> [What to produce]:
Pull out each line of the data that includes the word "dropdown".

(Data excerpts)
= = = = =

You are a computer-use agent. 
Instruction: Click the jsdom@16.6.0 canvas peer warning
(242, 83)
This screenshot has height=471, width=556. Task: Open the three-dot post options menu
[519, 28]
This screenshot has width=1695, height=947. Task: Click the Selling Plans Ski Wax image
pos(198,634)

= = = = =

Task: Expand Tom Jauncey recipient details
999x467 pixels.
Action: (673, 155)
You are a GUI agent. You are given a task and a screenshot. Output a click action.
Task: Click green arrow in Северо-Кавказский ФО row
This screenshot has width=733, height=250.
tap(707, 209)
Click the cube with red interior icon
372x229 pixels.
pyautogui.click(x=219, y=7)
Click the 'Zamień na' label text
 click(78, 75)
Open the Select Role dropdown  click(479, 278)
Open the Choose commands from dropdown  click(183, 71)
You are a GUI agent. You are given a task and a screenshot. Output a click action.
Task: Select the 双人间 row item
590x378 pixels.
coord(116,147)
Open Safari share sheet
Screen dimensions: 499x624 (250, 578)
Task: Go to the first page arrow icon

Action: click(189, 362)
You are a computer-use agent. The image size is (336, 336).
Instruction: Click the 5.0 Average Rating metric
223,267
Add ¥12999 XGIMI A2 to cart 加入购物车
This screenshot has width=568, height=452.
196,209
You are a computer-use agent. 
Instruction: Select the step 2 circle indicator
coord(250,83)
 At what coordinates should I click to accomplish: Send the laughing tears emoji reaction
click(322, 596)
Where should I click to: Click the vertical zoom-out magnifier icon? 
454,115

= = = = =

> [Response]:
Open the Select Role dropdown  click(479, 278)
Open the Choose commands from dropdown  click(183, 71)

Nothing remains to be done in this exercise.